## RECORD SET
━━━━━━
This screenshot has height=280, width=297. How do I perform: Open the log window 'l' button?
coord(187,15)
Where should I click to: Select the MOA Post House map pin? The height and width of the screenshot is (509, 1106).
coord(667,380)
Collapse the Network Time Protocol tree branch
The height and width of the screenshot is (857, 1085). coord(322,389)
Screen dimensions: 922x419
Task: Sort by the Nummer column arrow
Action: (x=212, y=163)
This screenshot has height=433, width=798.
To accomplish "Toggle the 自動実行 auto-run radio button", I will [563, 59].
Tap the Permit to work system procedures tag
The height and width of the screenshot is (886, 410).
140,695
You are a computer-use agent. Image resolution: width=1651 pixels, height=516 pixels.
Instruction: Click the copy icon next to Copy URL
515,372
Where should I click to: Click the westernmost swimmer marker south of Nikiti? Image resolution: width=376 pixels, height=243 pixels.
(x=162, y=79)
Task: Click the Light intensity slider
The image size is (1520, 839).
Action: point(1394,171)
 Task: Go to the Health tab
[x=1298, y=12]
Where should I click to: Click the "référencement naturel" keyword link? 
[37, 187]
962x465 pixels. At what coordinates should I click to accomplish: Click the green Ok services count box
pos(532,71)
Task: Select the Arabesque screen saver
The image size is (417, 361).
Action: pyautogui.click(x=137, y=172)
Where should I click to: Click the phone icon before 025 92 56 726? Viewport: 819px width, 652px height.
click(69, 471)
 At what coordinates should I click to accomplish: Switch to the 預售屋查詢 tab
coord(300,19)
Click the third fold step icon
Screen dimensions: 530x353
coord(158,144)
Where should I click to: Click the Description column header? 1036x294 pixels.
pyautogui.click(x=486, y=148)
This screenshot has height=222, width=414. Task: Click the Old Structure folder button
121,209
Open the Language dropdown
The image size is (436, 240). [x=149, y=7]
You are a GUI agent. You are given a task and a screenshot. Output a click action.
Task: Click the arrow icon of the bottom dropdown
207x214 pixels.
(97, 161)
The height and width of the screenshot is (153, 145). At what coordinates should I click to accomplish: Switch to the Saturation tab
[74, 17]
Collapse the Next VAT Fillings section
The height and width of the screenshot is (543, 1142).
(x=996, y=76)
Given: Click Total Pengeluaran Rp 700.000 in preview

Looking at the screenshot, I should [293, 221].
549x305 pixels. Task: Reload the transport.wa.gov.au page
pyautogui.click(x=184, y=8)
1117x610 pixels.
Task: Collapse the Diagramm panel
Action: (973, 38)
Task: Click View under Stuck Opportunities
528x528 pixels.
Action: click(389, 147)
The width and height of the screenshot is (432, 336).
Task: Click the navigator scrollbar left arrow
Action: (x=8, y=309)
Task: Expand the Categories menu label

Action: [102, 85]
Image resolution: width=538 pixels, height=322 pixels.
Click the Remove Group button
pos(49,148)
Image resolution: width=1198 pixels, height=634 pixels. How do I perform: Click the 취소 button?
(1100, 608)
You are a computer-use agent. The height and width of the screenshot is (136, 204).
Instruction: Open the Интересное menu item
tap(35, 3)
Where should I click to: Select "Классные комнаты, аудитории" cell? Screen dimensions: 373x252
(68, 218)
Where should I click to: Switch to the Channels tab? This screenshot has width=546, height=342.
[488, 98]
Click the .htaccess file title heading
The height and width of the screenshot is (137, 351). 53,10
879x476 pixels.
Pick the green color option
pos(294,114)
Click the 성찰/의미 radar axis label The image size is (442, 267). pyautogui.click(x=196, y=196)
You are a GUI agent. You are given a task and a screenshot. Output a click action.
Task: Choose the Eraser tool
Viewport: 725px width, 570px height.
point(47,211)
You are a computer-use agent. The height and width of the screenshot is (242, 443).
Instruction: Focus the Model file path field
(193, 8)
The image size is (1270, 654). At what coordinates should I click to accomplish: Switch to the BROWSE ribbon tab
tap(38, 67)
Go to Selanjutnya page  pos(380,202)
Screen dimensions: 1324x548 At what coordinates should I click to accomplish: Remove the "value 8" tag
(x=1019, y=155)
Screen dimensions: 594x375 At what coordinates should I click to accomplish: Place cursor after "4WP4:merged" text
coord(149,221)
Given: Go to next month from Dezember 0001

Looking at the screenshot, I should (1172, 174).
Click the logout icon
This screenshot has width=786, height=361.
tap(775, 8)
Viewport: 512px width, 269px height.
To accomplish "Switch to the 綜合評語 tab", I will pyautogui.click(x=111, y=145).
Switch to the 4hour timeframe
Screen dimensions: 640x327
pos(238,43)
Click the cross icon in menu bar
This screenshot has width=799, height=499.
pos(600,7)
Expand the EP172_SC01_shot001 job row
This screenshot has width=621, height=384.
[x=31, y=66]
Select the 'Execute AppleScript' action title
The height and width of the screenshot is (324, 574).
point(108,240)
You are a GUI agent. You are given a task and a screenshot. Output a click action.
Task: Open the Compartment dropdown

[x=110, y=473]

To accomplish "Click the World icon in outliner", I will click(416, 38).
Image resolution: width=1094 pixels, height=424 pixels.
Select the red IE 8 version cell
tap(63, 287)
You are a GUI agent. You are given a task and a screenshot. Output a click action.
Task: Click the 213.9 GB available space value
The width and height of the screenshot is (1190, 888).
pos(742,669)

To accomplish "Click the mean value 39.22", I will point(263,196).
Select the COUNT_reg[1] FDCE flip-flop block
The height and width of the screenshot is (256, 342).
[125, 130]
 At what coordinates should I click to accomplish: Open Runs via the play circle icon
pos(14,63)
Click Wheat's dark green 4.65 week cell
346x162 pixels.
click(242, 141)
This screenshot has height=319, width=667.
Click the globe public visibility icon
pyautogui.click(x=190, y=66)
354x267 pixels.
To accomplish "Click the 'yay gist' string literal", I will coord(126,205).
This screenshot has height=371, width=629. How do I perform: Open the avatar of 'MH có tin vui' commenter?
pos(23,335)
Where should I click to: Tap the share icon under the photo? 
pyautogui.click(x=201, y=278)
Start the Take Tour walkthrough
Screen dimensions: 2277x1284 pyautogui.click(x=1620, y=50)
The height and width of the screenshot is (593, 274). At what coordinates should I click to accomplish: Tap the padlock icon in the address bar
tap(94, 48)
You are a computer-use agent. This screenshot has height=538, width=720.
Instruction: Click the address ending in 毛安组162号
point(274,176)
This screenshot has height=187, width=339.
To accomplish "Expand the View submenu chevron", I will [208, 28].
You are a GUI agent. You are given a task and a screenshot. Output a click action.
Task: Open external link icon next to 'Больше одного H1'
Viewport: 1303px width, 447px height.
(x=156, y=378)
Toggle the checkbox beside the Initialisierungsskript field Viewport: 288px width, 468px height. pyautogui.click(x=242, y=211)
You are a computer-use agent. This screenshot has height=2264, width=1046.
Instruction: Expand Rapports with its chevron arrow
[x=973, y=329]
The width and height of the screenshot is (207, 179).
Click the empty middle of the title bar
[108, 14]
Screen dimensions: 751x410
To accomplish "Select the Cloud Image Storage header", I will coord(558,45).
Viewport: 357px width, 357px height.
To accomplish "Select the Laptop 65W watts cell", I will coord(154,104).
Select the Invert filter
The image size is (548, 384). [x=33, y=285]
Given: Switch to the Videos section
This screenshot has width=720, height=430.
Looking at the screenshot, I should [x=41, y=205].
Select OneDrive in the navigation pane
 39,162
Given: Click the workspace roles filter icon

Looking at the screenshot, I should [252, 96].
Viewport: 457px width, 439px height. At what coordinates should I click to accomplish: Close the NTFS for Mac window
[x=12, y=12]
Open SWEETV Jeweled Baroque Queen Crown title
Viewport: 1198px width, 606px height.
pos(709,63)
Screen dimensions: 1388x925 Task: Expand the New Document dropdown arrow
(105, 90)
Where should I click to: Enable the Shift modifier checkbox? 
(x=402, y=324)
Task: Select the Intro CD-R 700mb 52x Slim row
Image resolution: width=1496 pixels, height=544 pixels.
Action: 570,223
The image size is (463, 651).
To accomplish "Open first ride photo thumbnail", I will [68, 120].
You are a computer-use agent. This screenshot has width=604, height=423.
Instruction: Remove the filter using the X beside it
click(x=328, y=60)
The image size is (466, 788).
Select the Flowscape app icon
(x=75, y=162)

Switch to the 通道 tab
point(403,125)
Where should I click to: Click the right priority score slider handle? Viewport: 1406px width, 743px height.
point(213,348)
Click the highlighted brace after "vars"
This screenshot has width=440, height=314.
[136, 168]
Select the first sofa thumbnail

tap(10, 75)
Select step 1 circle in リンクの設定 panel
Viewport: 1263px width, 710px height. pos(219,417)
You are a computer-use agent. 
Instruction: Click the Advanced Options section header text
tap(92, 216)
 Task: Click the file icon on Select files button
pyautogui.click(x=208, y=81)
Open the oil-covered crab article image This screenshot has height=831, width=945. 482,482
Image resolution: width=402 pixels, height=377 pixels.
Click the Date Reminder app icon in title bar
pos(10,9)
━━━━━━
## WHAT THE TASK REQUIRES
From the line with "Select the first sofa thumbnail" to the final line of the listing, write out each line unchanged. Add nothing.

## ANSWER SECTION
Select the first sofa thumbnail

tap(10, 75)
Select step 1 circle in リンクの設定 panel
Viewport: 1263px width, 710px height. pos(219,417)
You are a computer-use agent. 
Instruction: Click the Advanced Options section header text
tap(92, 216)
 Task: Click the file icon on Select files button
pyautogui.click(x=208, y=81)
Open the oil-covered crab article image This screenshot has height=831, width=945. 482,482
Image resolution: width=402 pixels, height=377 pixels.
Click the Date Reminder app icon in title bar
pos(10,9)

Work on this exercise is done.